Ha trovato un bigliettino con scritte minacciose sulla sua autovettura
La prefettura aveva appena annunciato una riunione del Comitato provinciale per l’ordine e la sicurezza pubblica convocata d’urgenza per domani per dare una risposta immediata all’escalation criminale ha innalzato sensibilmente il livello di allerta nel capoluogo e in diversi comuni della provincia.
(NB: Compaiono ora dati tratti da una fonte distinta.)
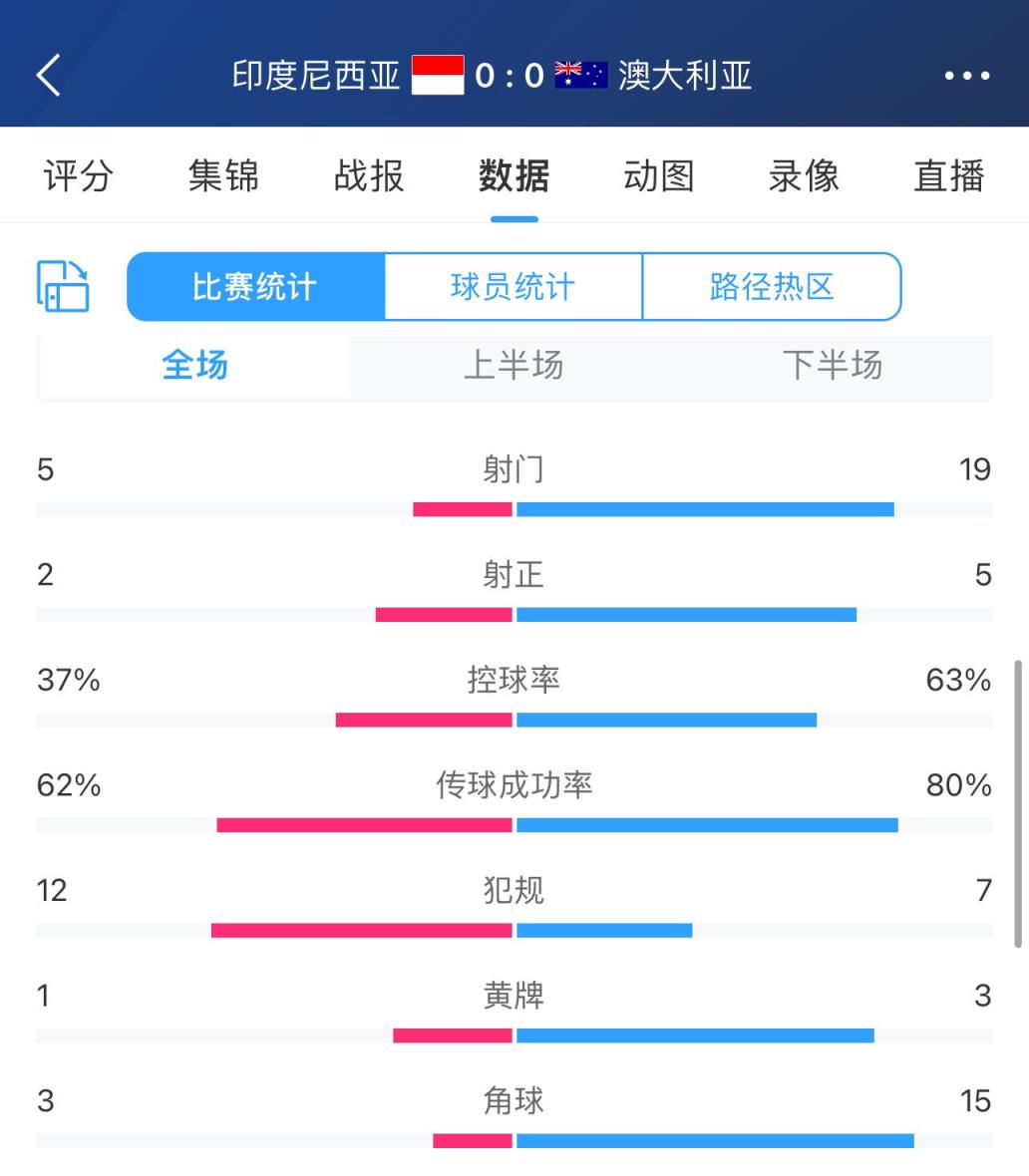Tap the 印度尼西亚 team name

316,76
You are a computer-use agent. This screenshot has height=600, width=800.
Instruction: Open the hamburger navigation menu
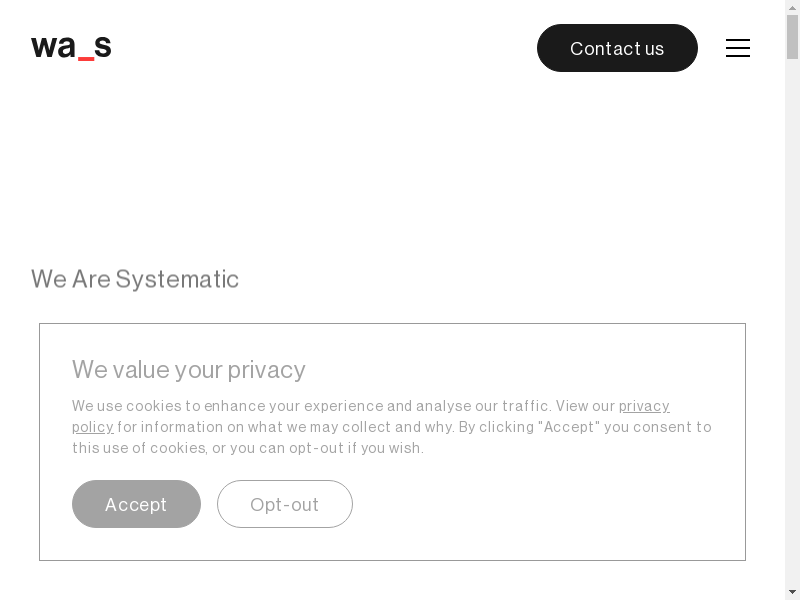738,48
Che un nuovo allarmante fatto si ritaglia uno spazio tra le notizie di cronaca: un bigliettino con scritte chiaramente minacciose è stato trovato sull’autovettura di Francesco Patania, parcheggiata nei pressi dell’abitazione in via Giovanni XXIII, l’imprenditore vibonese del settore edilizio ed ex dirigente della Vibonese Calcio, dove per diversi anni ha ricoperto il ruolo di vicepresidente.
Non è la prima volta che Patania riceve delle minacce, nel marzo 2017, infatti, dinnanzi alla sede delle società “2 P Costruzioni” e “Patania Costruzioni” venne collocata la carcassa di un delfino morto con l’intento di obbligarlo a versare somme di denaro. Le indagini che ne seguirono portarono all’individuazione dei due esecutori materiali di quella intimidazione, Michele Pugliese Carchedi e Domenico Tomaino, alias “U Lupu”, che agirono su ordine di Salvatore Morelli, detto “l’Americano”, condannato in via definitiva dalla Cassazione a 19 anni di reclusione nell’ambito del maxiprocesso “Rinascita Scott”.
Anche il nome di Patania è comparso più volte nella stessa indagine nell’ambito della quale era imputato per associazione mafiosa, ma è stato assolto sia in primo che in secondo grado da tutte le accuse.